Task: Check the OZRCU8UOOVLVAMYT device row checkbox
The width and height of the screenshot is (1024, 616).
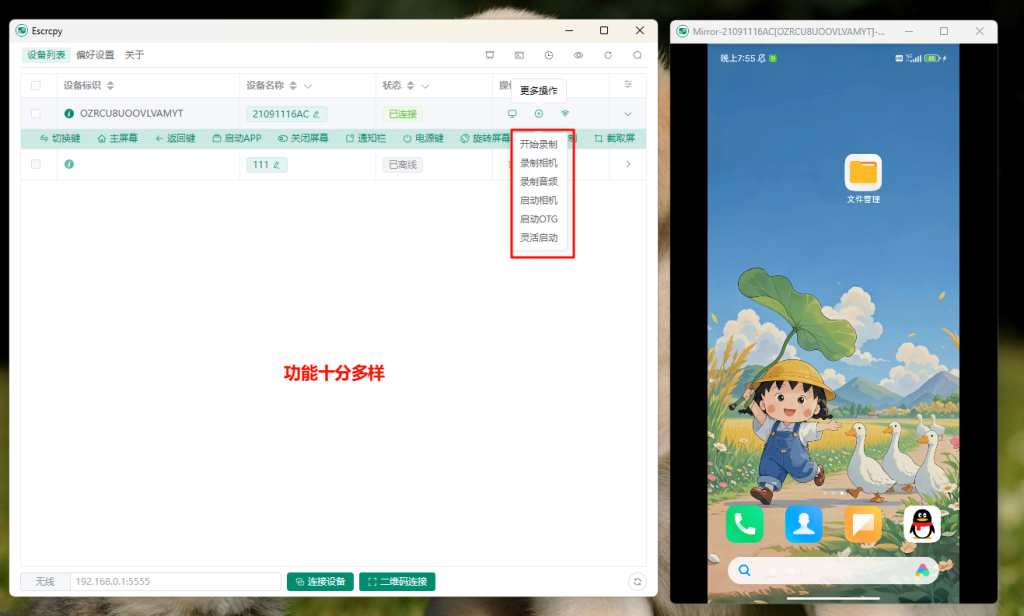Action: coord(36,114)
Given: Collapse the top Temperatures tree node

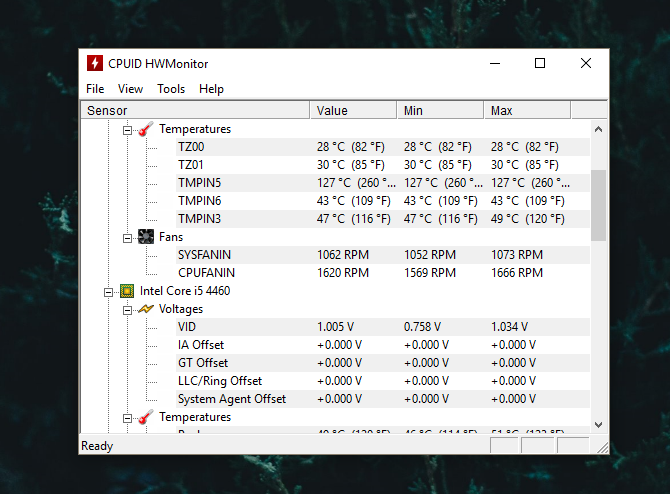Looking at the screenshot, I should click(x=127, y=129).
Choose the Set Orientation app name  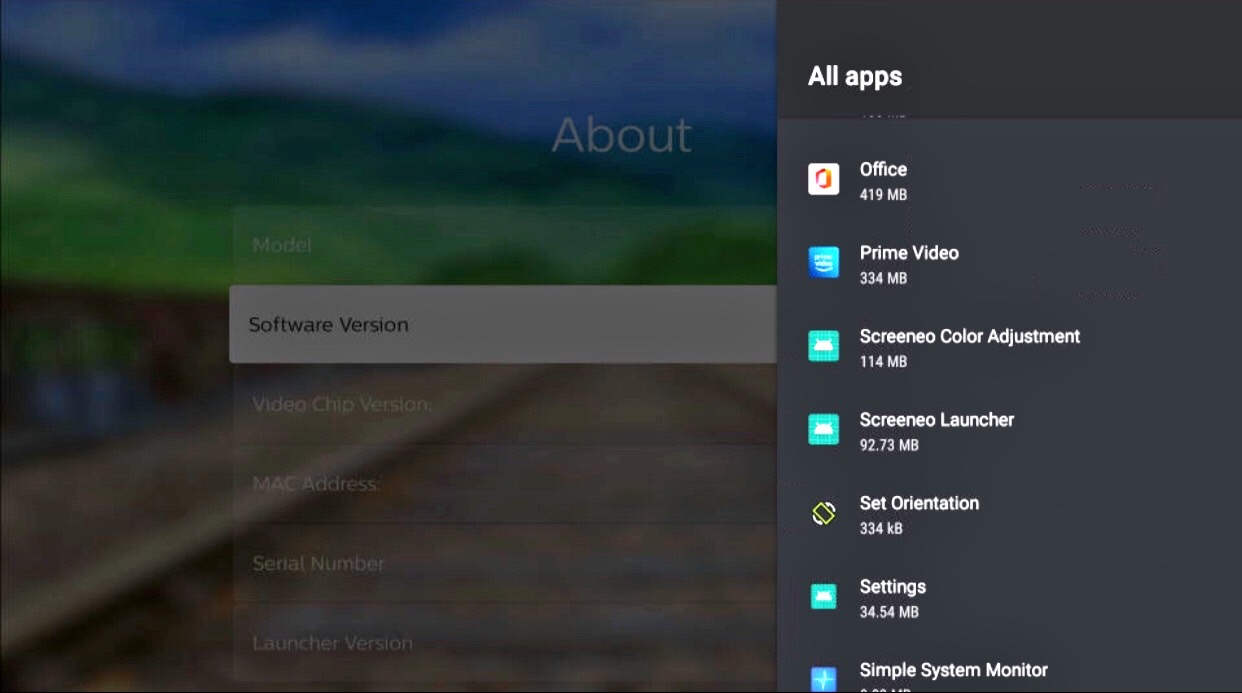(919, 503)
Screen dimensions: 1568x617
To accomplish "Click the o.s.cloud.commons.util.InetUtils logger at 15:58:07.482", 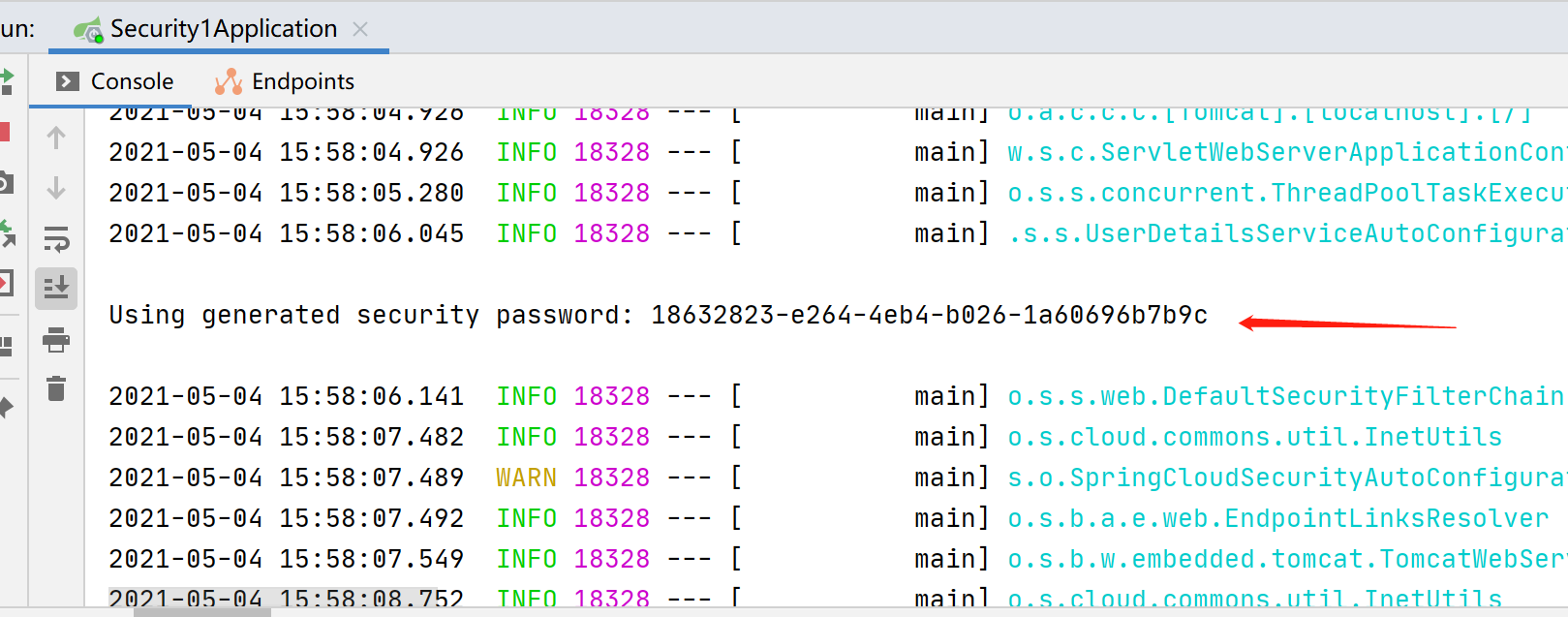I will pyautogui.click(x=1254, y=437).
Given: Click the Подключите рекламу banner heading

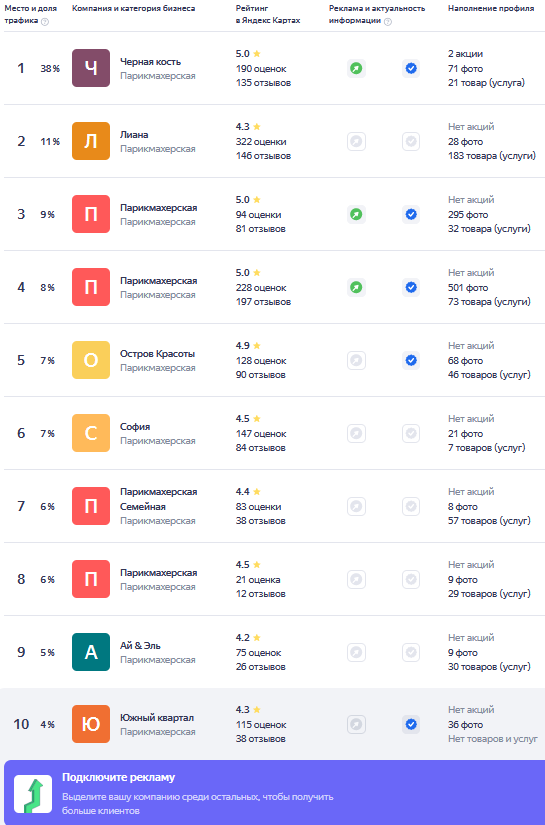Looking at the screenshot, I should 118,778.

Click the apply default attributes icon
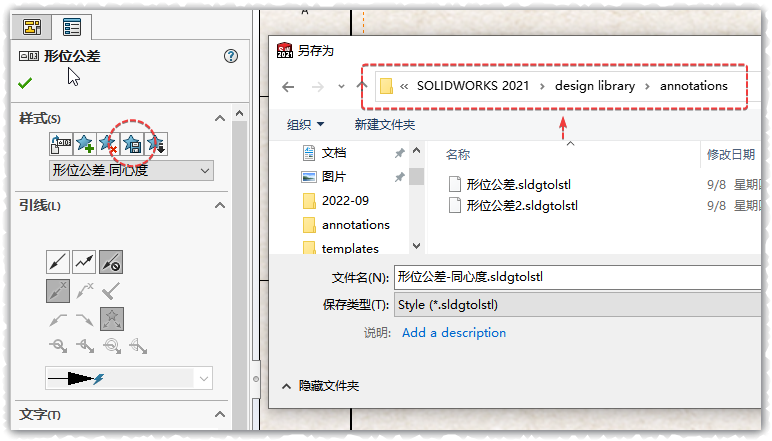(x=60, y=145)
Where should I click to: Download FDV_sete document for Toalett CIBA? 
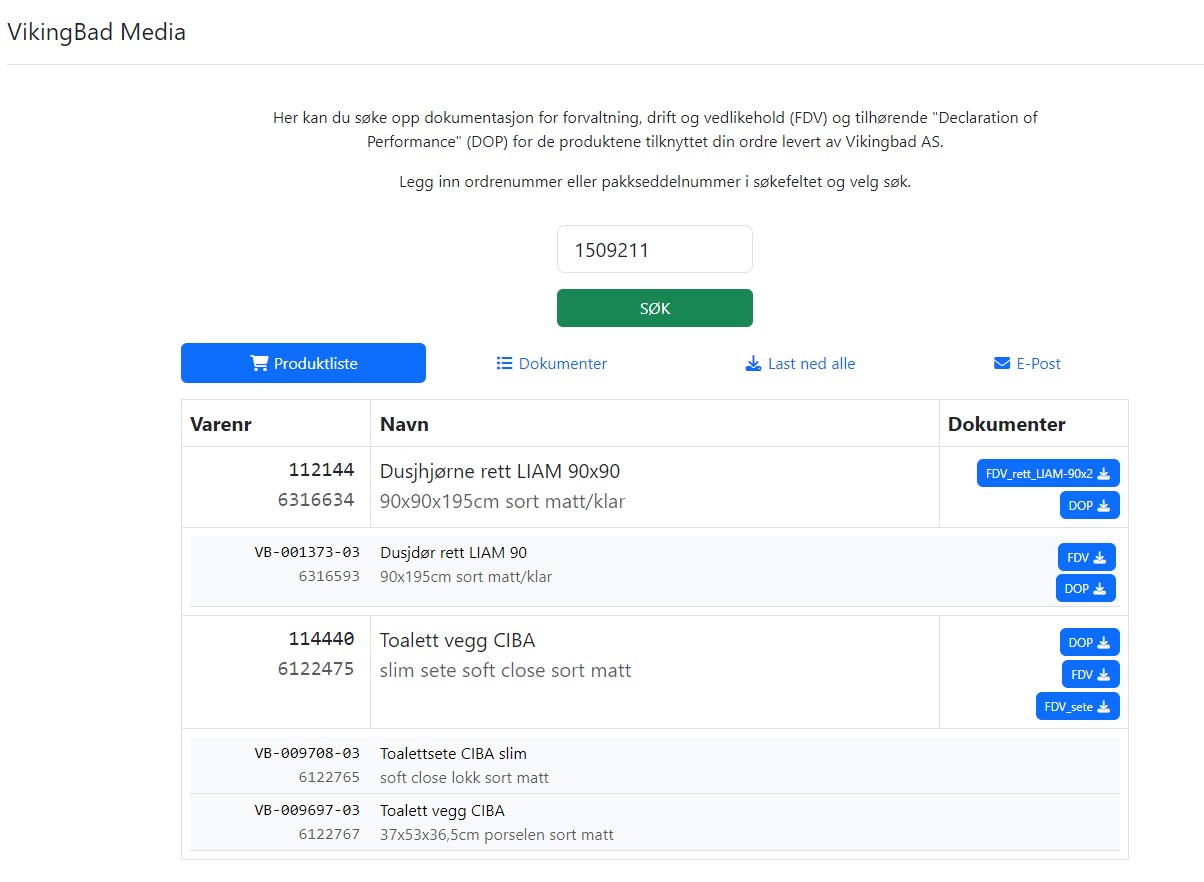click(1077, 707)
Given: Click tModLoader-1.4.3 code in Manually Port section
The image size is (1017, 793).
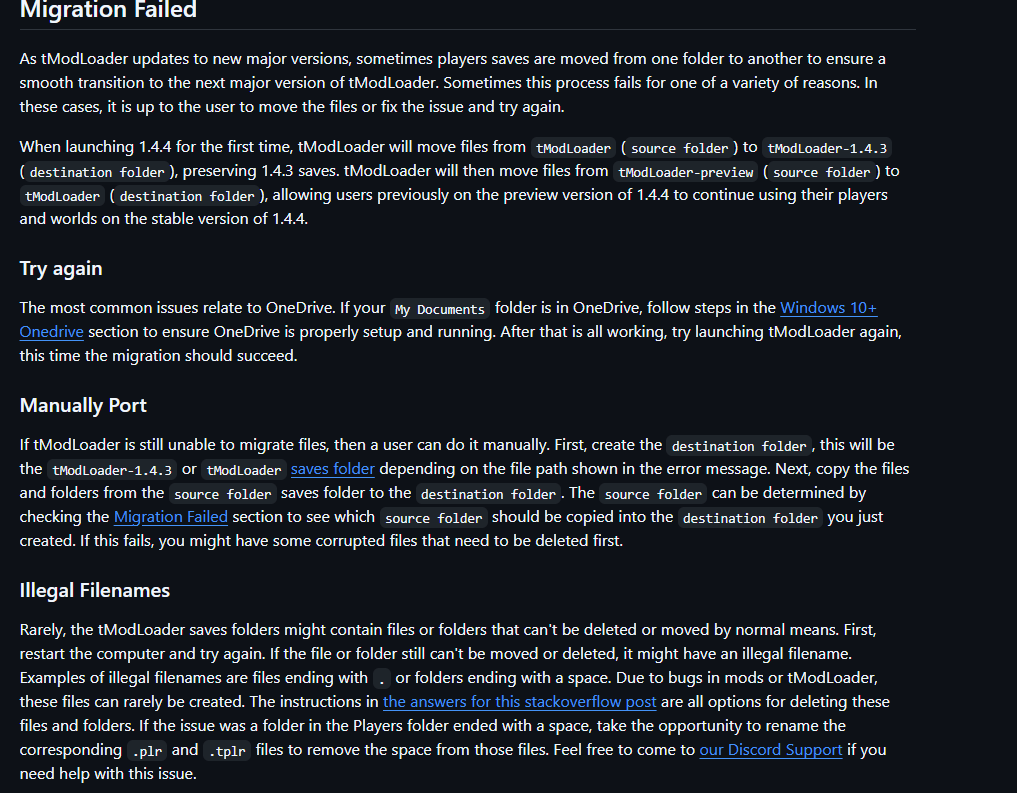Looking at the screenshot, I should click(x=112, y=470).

==================================================

- Goal of the exercise:
No pictures should appear in the copy. Reproduce exactly the lines from the line containing "Given: Click tModLoader-1.4.3" through the last line of the data, inclusive.

- Reply to the exercise:
Given: Click tModLoader-1.4.3 code in Manually Port section
The image size is (1017, 793).
Looking at the screenshot, I should click(x=112, y=470).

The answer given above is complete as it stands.